TRANSPORT, WORKS and Housing Minister Dr Omar Davies on Tuesday said the Government has engaged the Office of the Contractor General with a view to reducing the time from which a request for proposal (RFP) is issued and the granting of approval by Cabinet.

Davies said the aim is to reduce the time the project lingers before being approved by Cabinet to three months, down from the current norm of 18 months to two years.

He said, however, that bureaucracy is stifling both the public and private sectors and reiterated the stance of Prime Minister Portia Simpson Miller that the time has come to cut red tape.

"We have been so concerned about the unscrupulous among us, that we have red-taped our economy into decline. We cannot continue to stifle business because of a few unscrupulous individuals. We have to free up the business sector for growth. We must activate the systems to catch and punish the corrupt, whoever they are and wherever they are. We have to cut the red tape," Simpson Miller said in her Budget presentation.

Davies said the Government is "now determining a system where activities can take place concurrently. There is no reason for you to wait in a sequential manner".

His statement was made against the background of what he said is an unnecessary and costly lag time for the implementation of projects in the public sector.
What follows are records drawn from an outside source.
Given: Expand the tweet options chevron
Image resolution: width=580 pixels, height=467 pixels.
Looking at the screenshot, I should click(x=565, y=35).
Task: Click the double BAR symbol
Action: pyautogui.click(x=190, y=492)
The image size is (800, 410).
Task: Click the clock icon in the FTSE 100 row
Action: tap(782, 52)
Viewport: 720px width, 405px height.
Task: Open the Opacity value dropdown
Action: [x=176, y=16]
Davies told legislators that, when the new administration took office in January 2012, the average time between an RFP being advertised and a contract being presented to the Infrastructure Subcommittee of Cabinet was between 18 months to two years.

"This interregnum can only have negative implications. Costs would inevitably increase over such a period; certifications of contractors could have lapsed ... and worse yet, if a project was conceived of 18 months or two years ago because of an immediate need, can you imagine what the situation is 18 months or two years later," Davies said.

He added: "When the Infrastructure Subcommittee considers the proposed contract, even if they were given immediate approval, actual project implementation would bring its own set of problems and delays."

The minister told legislators that the Government aims to make the whole process - from issuance of a RFP to approval by Cabinet, last three months, "and for that to become the norm, rather than the exception."

"There can be no doubt that the reduction in the time which elapses between the issuance of RFPs to the beginning of actual work on the project will translate into cost savings, all of which can be achieved without spending one additional cent," Davies said.